Corporate Food

The Factory Ship depicts the plight of the Japanese proletariat, through the example of mistreated sailors, fishermen, crewmen, and factory boys on a crab cannery factory ship. The workingmen are constantly mistreated and overworked by their superiors, especially the superintendent and are treated no better than objects. This objectification or “thingification” of the crewmembers onboard the ship is represented by both the food that they consume and through the extended metaphor of the workers as food themselves.

Those on board the factory ship are divided distinctly into two groups: the lazy and mean managerial figures (like the superintendent) and the workers who are abused and overburdened. While the lazy upper class is given good food, the lower classes are basically starved: “Like prisoners, they were obsessed with food” (14). Even when they are given meals, the sailors still do not receive the same luxuries afforded to their superiors.  On one particular occasion, “the fishermen had their usual meal of rice so crumbly that they couldn’t pick up a satisfying mouthful on their chopsticks and salty bean soup with shavings of something or other floating on top of it”, while “the cooks took all kinds of foreign-style food to [the superiors]” (55). Therefore, in The Factory Ship, food serves as a representation of unfair social difference. The crew does not receive the meals that they have earned while the seemingly worthless officers dine on unmerited cuisine. Therefore the crew is not treated as human, but as things with one purpose: to work.

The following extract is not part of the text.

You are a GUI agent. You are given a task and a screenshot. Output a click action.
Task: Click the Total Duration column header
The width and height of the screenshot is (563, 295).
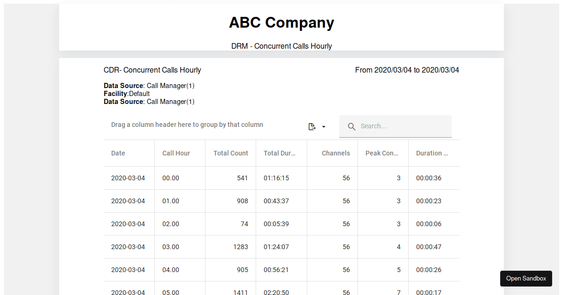click(281, 153)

The proletariat crewmembers are also objectified as food throughout the text. They are stuffed into their quarters like rotting food in a storeroom. The storeroom where “several dozen pickle barrels were kept, and the pickles feces-like stench mingled with the other foul odors” is juxtaposed with their quarters, which were “dark and gloomy, and the fishermen were sprawled about like pigs in a pigsty. A foul nauseating smell pervaded the room” (4-5). The conditions in which the men live are almost identical to the conditions of the pickles: foul smelling and cramped. This exemplifies the comparison of the deteriorating men as rotting food. As conditions for the men worsen, the comparisons become darker. They work until “their hands [are] raw and red as crab claws” (11) and the superintendent continues to treat them inhumanely, as if they are merely food; for example, when checking the bunks: “Roughly, as if inspecting pumpkins, he twisted the heads of the sleeping factory hands towards him” (15). These metaphors imply that the men are not considered human beings by the officers and the corporation that employs them, but are only as useful as food is to a person. They serve their purpose and then are consumed or thrown away when no longer useful. The superintendent checks the bunks like one would check a storeroom for inventory, rudely and mechanically. The workers are not important as human beings to the company, but instead, they are fuel or food for the corporate entity. This sad truth is most explicitly exemplified in the idea that, “In Hokkaido, workers were referred to as ‘octopuses’ since, to keep itself alive, the octopus will eat its own tentacles, if it must” (39). Therefore, the text implies that workers must unify and revolt because otherwise they will be objectified as things only useful for providing fuel for the company, then discarded when rotten or sucked dry of all nutrition or worth, like some kind of corporate food.